With five days of festivities, Diwali is one of the major Indian holidays. It serves as a time to pray, remember, and reflect on life and its gift. In celebration, everyone gives each other gifts and eats big meals together while spending time with family.

The holiday occurs during the holy month of Kartik, which usually falls between the middle of October and lasts until the beginning of November, because of the lunar model of the Hindu calendar. People gather and light candles because Diwali “celebrates the festival of lights,” Vuppalapati explained.

“It represents the triumph of good over evil and shows people that there is good in life,” she said.

During the five days that the holiday lasts, women traditionally dress in sarees while men dress in kurtas and dhotis. They also eat traditional Indian dishes like Mithai which translates to sweets.

Because of how busy college students can get and the distance they are from family, the celebrations can often feel different for many students. The ISA’s Diwali event is a way to bring a more traditional experience closer to students.

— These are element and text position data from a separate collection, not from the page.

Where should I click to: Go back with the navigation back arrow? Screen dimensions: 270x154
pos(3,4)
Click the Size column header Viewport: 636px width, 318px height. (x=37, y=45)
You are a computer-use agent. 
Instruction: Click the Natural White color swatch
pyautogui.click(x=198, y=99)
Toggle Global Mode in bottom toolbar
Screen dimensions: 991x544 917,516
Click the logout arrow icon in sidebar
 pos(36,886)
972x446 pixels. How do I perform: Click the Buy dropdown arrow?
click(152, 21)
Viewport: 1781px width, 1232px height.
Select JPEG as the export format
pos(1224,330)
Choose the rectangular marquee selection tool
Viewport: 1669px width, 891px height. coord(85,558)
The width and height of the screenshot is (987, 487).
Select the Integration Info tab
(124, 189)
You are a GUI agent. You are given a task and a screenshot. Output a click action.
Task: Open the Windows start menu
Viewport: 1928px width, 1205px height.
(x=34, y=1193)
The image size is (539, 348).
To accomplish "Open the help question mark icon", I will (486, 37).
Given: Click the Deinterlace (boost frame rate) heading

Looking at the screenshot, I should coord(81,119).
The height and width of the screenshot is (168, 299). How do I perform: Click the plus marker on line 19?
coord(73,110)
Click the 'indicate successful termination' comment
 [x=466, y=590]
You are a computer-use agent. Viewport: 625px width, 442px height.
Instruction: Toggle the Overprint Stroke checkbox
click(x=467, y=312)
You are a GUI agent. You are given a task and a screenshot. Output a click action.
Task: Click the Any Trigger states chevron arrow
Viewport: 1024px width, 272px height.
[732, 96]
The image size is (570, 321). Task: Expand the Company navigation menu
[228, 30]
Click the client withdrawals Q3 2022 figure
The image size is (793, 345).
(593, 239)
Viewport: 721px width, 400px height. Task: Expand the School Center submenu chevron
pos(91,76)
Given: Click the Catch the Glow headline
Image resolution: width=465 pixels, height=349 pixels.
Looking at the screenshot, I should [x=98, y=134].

“I decided to celebrate and host this event for students on and off campus for those who wanted to learn more about Diwali—one of our major holidays. This event will also bring people together who feel like they are ''losing'' some traditions,” Vuppalapati said.

She recounted her love for Diwali and said that the event fulfills her own desire to feel connected to her community.

 “With the majority of my family living in India, it gives me a sense of connection. It’s something I can relate to with the people in India because they do the same exact things over there that we do here,” she said

 The event will feature traditional Indian dishes and there will be a dance performance. Other activities include origami and games with prizes for the winner.

“In life itself, we tend to always think of the bad and stressful situations so it’s always good to think about the good that’s happening around us.”